L’unico aspetto negativo delle ultime settimane di trattative è legato alle voci di frizioni tra la dirigenza della Juve e quella del Paris Saint Germain: “Ho letto questi articoli e sentito queste voci, è tutto falso e si tratta di bugie – chiarisce Comolli – e c’è qualcuno che ha cercato di manipolare una situazione che non esiste”. Ora, comunque, si può definitivamente pensare solo al campo e all’orizzonte c’è già un derby d’Italia contro l’Inter che vale la potenziale candidatura per lo scudetto. “Sarà una grande partita, me la aspetto intensa e dura – la presentazione del big-match di sabato alle 18 allo Stadium da parte di Lois Openda – e sappiamo quanto sia importante: la squadra è pronta, sono felice di esordire in una sfida così”.

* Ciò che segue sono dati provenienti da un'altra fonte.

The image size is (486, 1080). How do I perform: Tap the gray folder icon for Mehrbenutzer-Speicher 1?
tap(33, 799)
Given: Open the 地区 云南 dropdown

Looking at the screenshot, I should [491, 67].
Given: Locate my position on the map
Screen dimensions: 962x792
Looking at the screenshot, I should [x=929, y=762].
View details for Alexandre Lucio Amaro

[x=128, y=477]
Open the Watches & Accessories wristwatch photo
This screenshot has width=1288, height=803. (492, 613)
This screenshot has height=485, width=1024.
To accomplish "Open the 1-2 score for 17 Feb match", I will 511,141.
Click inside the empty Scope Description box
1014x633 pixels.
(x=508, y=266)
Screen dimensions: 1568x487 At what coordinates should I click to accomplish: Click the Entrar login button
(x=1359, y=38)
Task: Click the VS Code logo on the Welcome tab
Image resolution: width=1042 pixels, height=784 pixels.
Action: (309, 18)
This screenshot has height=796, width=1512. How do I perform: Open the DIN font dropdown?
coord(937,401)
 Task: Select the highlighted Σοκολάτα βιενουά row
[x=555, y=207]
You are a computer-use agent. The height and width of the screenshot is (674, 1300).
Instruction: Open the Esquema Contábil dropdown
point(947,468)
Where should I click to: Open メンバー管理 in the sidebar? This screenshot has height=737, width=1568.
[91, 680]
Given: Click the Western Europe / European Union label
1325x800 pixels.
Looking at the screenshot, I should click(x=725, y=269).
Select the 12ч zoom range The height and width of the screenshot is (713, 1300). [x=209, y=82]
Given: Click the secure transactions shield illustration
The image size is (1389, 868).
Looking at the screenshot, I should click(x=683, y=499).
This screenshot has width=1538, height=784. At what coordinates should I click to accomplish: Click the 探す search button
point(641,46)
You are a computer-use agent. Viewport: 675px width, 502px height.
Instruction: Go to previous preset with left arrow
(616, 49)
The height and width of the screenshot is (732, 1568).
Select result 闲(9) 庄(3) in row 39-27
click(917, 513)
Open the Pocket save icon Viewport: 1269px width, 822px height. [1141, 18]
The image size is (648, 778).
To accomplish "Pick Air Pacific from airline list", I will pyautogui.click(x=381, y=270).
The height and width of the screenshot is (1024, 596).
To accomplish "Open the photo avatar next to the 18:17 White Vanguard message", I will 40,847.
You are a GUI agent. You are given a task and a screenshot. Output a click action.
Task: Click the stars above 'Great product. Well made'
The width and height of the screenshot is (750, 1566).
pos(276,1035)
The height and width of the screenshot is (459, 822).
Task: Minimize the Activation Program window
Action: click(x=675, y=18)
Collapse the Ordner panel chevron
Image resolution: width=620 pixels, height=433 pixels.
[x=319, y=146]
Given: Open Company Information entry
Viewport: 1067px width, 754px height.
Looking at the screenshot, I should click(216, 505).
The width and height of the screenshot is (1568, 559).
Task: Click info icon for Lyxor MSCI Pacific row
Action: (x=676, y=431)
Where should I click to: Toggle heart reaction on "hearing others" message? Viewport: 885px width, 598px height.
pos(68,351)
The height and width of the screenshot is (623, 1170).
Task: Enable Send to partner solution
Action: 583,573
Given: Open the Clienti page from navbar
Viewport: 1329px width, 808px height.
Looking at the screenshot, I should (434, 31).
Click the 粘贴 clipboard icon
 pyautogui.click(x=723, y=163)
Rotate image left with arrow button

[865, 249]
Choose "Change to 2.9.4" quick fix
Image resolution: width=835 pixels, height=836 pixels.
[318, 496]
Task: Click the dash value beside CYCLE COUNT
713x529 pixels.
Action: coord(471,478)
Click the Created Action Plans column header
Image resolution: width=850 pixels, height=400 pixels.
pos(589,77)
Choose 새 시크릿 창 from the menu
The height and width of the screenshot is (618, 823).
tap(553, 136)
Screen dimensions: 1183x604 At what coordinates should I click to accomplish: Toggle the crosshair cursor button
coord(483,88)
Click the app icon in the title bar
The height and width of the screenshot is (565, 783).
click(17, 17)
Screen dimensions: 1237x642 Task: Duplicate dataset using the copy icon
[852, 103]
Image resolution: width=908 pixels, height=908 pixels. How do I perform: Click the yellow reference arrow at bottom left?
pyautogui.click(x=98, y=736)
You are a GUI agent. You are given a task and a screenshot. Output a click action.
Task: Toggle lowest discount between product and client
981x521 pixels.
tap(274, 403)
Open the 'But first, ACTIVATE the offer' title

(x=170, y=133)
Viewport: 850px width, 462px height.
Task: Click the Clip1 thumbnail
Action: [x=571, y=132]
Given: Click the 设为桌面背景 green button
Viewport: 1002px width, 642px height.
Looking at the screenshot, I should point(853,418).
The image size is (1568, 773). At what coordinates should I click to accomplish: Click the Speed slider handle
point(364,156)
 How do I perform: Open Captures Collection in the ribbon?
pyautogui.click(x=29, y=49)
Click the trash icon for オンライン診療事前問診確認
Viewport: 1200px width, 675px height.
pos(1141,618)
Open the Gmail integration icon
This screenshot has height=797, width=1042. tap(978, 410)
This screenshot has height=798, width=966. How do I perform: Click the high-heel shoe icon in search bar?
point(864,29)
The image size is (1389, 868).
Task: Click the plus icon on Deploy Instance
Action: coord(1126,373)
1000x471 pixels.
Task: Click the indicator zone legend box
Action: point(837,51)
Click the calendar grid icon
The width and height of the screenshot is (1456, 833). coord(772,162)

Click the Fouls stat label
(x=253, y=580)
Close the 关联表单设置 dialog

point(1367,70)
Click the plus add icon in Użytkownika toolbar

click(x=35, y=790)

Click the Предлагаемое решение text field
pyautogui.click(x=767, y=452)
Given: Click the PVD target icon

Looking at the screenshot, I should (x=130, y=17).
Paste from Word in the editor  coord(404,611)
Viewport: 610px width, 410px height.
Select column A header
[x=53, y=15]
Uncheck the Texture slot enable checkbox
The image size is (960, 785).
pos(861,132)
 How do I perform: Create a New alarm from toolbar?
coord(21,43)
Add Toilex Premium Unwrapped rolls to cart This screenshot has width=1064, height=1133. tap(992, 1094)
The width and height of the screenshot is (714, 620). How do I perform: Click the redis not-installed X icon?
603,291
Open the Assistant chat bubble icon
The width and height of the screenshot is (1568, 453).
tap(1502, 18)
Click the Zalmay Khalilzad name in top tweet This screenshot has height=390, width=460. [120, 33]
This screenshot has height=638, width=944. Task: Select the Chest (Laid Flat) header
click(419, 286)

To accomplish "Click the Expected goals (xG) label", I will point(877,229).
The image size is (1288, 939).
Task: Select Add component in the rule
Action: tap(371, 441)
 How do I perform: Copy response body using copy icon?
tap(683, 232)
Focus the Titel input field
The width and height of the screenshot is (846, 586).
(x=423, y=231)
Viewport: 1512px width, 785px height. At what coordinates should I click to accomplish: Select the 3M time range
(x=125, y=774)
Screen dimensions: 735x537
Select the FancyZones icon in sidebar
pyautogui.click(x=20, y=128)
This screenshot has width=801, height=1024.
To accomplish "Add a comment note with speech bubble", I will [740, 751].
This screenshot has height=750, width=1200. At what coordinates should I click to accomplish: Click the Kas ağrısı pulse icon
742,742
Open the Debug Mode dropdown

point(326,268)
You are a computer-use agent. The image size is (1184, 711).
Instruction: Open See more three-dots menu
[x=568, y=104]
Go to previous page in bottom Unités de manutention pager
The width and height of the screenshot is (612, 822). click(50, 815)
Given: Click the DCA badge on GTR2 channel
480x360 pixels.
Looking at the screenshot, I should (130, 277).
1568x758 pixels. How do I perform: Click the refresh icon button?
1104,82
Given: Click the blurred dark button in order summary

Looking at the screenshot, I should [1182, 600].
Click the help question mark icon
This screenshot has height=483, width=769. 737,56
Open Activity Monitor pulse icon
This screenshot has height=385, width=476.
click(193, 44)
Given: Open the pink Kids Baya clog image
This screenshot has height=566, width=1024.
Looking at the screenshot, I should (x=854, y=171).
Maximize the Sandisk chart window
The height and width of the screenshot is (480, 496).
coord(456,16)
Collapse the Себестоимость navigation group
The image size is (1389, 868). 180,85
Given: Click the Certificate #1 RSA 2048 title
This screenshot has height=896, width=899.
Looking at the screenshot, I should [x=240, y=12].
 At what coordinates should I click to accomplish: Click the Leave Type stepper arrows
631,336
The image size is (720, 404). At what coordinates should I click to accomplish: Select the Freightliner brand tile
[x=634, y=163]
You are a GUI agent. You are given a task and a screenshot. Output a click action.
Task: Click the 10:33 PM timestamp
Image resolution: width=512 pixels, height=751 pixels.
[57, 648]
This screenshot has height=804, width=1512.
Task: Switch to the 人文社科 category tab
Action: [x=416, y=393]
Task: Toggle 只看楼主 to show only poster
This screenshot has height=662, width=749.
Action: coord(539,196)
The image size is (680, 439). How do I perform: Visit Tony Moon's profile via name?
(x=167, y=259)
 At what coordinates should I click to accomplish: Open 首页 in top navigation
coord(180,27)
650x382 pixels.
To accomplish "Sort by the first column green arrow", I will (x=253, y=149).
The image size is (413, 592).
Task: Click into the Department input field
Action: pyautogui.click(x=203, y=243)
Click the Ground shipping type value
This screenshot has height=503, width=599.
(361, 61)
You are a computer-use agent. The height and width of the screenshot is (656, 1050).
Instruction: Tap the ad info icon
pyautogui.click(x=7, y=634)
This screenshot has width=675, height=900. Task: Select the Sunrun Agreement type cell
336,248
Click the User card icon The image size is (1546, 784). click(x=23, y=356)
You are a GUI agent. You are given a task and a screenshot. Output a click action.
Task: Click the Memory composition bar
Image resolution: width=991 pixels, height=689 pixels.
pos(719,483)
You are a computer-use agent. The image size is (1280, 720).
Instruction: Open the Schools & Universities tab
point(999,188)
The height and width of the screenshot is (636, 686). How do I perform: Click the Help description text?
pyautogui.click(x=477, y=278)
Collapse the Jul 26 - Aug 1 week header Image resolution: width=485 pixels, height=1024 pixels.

E’ stato uno degli ultimissimi arrivati, ma non ha mai avuto dubbi sulla Juve: “E’ una delle società più grandi in Italia, è stata una scelta normale – spiega in conferenza stampa – e qui ci sono stati grandi campioni: ci sono tanti giocatori che sono fonte d’ispirazione, uno di questi è Zlatan (Ibrahimovic, ndr)”. E a proposito del suo ruolo: “Mi piace essere un vero numero 9, sono uno che fa tanto movimento e che svaria su tutto il fronte d’attacco – le caratteristiche di Openda – ma sono pronto a mettermi a disposizione del mister: farò ciò che mi chiede, anche in funzione delle necessità della squadra”.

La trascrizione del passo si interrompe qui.